(Exercise aim)
Copy out all of the entries, keeping every word the same.

(Supplied material)
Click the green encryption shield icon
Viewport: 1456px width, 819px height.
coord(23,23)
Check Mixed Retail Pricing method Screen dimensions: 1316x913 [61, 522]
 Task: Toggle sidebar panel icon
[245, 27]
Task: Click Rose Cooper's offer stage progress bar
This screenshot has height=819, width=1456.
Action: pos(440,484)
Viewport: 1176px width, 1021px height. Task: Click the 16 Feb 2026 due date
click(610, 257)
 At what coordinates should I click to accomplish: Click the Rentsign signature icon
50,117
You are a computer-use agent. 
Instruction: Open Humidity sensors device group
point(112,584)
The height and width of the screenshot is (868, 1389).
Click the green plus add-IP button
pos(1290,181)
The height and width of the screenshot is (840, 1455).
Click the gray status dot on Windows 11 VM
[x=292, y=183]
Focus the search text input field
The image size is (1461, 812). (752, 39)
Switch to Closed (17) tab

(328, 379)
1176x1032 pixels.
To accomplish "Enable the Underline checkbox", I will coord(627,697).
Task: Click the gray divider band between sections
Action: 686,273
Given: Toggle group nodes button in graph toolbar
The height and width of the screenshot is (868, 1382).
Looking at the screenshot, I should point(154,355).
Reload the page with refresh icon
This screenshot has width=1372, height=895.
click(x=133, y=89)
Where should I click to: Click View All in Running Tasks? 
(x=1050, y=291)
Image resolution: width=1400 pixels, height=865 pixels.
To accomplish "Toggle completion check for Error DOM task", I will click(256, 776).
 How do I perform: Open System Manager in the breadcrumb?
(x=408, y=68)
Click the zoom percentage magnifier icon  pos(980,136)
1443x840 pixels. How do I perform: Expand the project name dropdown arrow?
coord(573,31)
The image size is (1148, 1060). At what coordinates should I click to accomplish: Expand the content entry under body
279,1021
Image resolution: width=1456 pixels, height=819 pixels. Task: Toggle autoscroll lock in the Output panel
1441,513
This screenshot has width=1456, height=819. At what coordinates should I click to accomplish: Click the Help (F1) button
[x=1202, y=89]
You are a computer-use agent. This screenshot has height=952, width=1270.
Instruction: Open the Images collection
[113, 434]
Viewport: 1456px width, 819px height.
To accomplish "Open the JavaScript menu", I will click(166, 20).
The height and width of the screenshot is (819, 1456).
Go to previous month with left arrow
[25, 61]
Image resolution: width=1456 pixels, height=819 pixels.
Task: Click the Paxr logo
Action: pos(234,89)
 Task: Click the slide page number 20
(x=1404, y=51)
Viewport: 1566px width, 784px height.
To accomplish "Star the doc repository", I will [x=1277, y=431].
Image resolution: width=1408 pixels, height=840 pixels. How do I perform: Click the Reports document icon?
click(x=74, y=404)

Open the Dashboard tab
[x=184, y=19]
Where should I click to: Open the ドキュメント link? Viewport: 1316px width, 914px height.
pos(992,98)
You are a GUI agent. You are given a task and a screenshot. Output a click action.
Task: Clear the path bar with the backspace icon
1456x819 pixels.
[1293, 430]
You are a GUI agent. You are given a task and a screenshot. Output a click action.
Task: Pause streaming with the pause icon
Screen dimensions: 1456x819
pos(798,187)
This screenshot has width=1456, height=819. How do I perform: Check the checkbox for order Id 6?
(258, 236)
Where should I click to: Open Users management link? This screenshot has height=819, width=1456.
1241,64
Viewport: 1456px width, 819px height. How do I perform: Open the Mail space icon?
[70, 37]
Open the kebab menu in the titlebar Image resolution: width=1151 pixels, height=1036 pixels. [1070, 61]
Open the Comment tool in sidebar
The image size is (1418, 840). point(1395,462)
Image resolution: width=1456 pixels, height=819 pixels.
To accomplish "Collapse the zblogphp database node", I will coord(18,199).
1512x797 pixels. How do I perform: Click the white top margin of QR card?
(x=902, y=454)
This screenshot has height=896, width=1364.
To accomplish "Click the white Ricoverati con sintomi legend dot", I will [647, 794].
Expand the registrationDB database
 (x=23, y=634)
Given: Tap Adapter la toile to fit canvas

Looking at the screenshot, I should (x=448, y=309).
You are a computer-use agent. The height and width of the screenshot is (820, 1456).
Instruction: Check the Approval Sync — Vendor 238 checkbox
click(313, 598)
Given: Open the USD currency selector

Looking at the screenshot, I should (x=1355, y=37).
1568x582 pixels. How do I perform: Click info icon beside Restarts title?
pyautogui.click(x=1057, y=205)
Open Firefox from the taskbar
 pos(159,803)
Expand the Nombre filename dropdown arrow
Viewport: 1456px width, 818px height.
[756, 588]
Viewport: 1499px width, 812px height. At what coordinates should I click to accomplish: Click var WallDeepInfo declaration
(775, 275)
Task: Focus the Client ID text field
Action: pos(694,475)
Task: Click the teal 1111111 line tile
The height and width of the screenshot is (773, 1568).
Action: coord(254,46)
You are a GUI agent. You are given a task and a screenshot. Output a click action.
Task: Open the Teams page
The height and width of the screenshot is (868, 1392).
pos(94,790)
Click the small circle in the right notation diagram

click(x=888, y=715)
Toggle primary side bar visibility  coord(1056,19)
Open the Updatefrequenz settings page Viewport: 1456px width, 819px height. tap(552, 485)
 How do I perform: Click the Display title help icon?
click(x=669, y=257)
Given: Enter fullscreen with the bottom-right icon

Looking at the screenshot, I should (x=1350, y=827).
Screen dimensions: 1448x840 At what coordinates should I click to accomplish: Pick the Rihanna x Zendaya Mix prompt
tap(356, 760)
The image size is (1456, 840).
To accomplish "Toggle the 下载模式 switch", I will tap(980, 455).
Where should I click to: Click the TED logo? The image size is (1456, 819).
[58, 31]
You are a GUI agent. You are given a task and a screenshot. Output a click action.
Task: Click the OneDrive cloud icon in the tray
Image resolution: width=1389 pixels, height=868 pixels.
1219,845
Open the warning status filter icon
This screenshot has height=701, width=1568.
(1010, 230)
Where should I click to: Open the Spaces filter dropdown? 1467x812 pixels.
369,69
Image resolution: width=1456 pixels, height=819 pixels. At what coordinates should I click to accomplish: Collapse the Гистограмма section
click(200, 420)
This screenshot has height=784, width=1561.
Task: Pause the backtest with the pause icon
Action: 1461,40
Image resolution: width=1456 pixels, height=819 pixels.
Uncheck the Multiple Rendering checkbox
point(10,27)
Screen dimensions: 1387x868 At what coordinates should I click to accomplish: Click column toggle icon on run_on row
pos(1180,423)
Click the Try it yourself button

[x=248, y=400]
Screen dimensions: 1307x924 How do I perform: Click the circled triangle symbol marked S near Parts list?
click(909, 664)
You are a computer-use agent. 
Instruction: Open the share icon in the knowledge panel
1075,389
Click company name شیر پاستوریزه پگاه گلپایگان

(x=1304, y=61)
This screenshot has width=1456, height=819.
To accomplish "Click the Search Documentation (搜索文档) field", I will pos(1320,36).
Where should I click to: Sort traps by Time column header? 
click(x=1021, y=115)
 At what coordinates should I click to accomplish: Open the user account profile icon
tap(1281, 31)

(Task solution)
Click the green encryption shield icon
Viewport: 1456px width, 819px height.
coord(23,23)
Check Mixed Retail Pricing method Screen dimensions: 1316x913 [61, 522]
 Task: Toggle sidebar panel icon
[245, 27]
Task: Click Rose Cooper's offer stage progress bar
This screenshot has height=819, width=1456.
Action: pos(440,484)
Viewport: 1176px width, 1021px height. Task: Click the 16 Feb 2026 due date
click(610, 257)
 At what coordinates should I click to accomplish: Click the Rentsign signature icon
50,117
You are a computer-use agent. 
Instruction: Open Humidity sensors device group
point(112,584)
The height and width of the screenshot is (868, 1389).
Click the green plus add-IP button
pos(1290,181)
The height and width of the screenshot is (840, 1455).
Click the gray status dot on Windows 11 VM
[x=292, y=183]
Focus the search text input field
The image size is (1461, 812). (752, 39)
Switch to Closed (17) tab

(328, 379)
1176x1032 pixels.
To accomplish "Enable the Underline checkbox", I will coord(627,697).
Task: Click the gray divider band between sections
Action: 686,273
Given: Toggle group nodes button in graph toolbar
The height and width of the screenshot is (868, 1382).
Looking at the screenshot, I should point(154,355).
Reload the page with refresh icon
This screenshot has width=1372, height=895.
click(x=133, y=89)
Where should I click to: Click View All in Running Tasks? 
(x=1050, y=291)
Image resolution: width=1400 pixels, height=865 pixels.
To accomplish "Toggle completion check for Error DOM task", I will click(256, 776).
 How do I perform: Open System Manager in the breadcrumb?
(x=408, y=68)
Click the zoom percentage magnifier icon  pos(980,136)
1443x840 pixels. How do I perform: Expand the project name dropdown arrow?
coord(573,31)
The image size is (1148, 1060). At what coordinates should I click to accomplish: Expand the content entry under body
279,1021
Image resolution: width=1456 pixels, height=819 pixels. Task: Toggle autoscroll lock in the Output panel
1441,513
This screenshot has width=1456, height=819. At what coordinates should I click to accomplish: Click the Help (F1) button
[x=1202, y=89]
You are a computer-use agent. This screenshot has height=952, width=1270.
Instruction: Open the Images collection
[113, 434]
Viewport: 1456px width, 819px height.
To accomplish "Open the JavaScript menu", I will click(166, 20).
The height and width of the screenshot is (819, 1456).
Go to previous month with left arrow
[25, 61]
Image resolution: width=1456 pixels, height=819 pixels.
Task: Click the Paxr logo
Action: pos(234,89)
 Task: Click the slide page number 20
(x=1404, y=51)
Viewport: 1566px width, 784px height.
To accomplish "Star the doc repository", I will [x=1277, y=431].
Image resolution: width=1408 pixels, height=840 pixels. How do I perform: Click the Reports document icon?
click(x=74, y=404)

Open the Dashboard tab
[x=184, y=19]
Where should I click to: Open the ドキュメント link? Viewport: 1316px width, 914px height.
pos(992,98)
You are a GUI agent. You are given a task and a screenshot. Output a click action.
Task: Clear the path bar with the backspace icon
1456x819 pixels.
[1293, 430]
You are a GUI agent. You are given a task and a screenshot. Output a click action.
Task: Pause streaming with the pause icon
Screen dimensions: 1456x819
pos(798,187)
This screenshot has width=1456, height=819. How do I perform: Check the checkbox for order Id 6?
(258, 236)
Where should I click to: Open Users management link? This screenshot has height=819, width=1456.
1241,64
Viewport: 1456px width, 819px height. How do I perform: Open the Mail space icon?
[70, 37]
Open the kebab menu in the titlebar Image resolution: width=1151 pixels, height=1036 pixels. [1070, 61]
Open the Comment tool in sidebar
The image size is (1418, 840). point(1395,462)
Image resolution: width=1456 pixels, height=819 pixels.
To accomplish "Collapse the zblogphp database node", I will coord(18,199).
1512x797 pixels. How do I perform: Click the white top margin of QR card?
(x=902, y=454)
This screenshot has height=896, width=1364.
To accomplish "Click the white Ricoverati con sintomi legend dot", I will [647, 794].
Expand the registrationDB database
 (x=23, y=634)
Given: Tap Adapter la toile to fit canvas

Looking at the screenshot, I should (x=448, y=309).
You are a computer-use agent. The height and width of the screenshot is (820, 1456).
Instruction: Check the Approval Sync — Vendor 238 checkbox
click(313, 598)
Given: Open the USD currency selector

Looking at the screenshot, I should (x=1355, y=37).
1568x582 pixels. How do I perform: Click info icon beside Restarts title?
pyautogui.click(x=1057, y=205)
Open Firefox from the taskbar
 pos(159,803)
Expand the Nombre filename dropdown arrow
Viewport: 1456px width, 818px height.
[756, 588]
Viewport: 1499px width, 812px height. At what coordinates should I click to accomplish: Click var WallDeepInfo declaration
(775, 275)
Task: Focus the Client ID text field
Action: pos(694,475)
Task: Click the teal 1111111 line tile
The height and width of the screenshot is (773, 1568).
Action: coord(254,46)
You are a GUI agent. You are given a task and a screenshot. Output a click action.
Task: Open the Teams page
The height and width of the screenshot is (868, 1392).
pos(94,790)
Click the small circle in the right notation diagram

click(x=888, y=715)
Toggle primary side bar visibility  coord(1056,19)
Open the Updatefrequenz settings page Viewport: 1456px width, 819px height. tap(552, 485)
 How do I perform: Click the Display title help icon?
click(x=669, y=257)
Given: Enter fullscreen with the bottom-right icon

Looking at the screenshot, I should (x=1350, y=827).
Screen dimensions: 1448x840 At what coordinates should I click to accomplish: Pick the Rihanna x Zendaya Mix prompt
tap(356, 760)
The image size is (1456, 840).
To accomplish "Toggle the 下载模式 switch", I will tap(980, 455).
Where should I click to: Click the TED logo? The image size is (1456, 819).
[58, 31]
You are a GUI agent. You are given a task and a screenshot. Output a click action.
Task: Click the OneDrive cloud icon in the tray
Image resolution: width=1389 pixels, height=868 pixels.
1219,845
Open the warning status filter icon
This screenshot has height=701, width=1568.
(1010, 230)
Where should I click to: Open the Spaces filter dropdown? 1467x812 pixels.
369,69
Image resolution: width=1456 pixels, height=819 pixels. At what coordinates should I click to accomplish: Collapse the Гистограмма section
click(200, 420)
This screenshot has height=784, width=1561.
Task: Pause the backtest with the pause icon
Action: 1461,40
Image resolution: width=1456 pixels, height=819 pixels.
Uncheck the Multiple Rendering checkbox
point(10,27)
Screen dimensions: 1387x868 At what coordinates should I click to accomplish: Click column toggle icon on run_on row
pos(1180,423)
Click the Try it yourself button

[x=248, y=400]
Screen dimensions: 1307x924 How do I perform: Click the circled triangle symbol marked S near Parts list?
click(909, 664)
You are a computer-use agent. 
Instruction: Open the share icon in the knowledge panel
1075,389
Click company name شیر پاستوریزه پگاه گلپایگان

(x=1304, y=61)
This screenshot has width=1456, height=819.
To accomplish "Click the Search Documentation (搜索文档) field", I will pos(1320,36).
Where should I click to: Sort traps by Time column header? 
click(x=1021, y=115)
 At what coordinates should I click to accomplish: Open the user account profile icon
tap(1281, 31)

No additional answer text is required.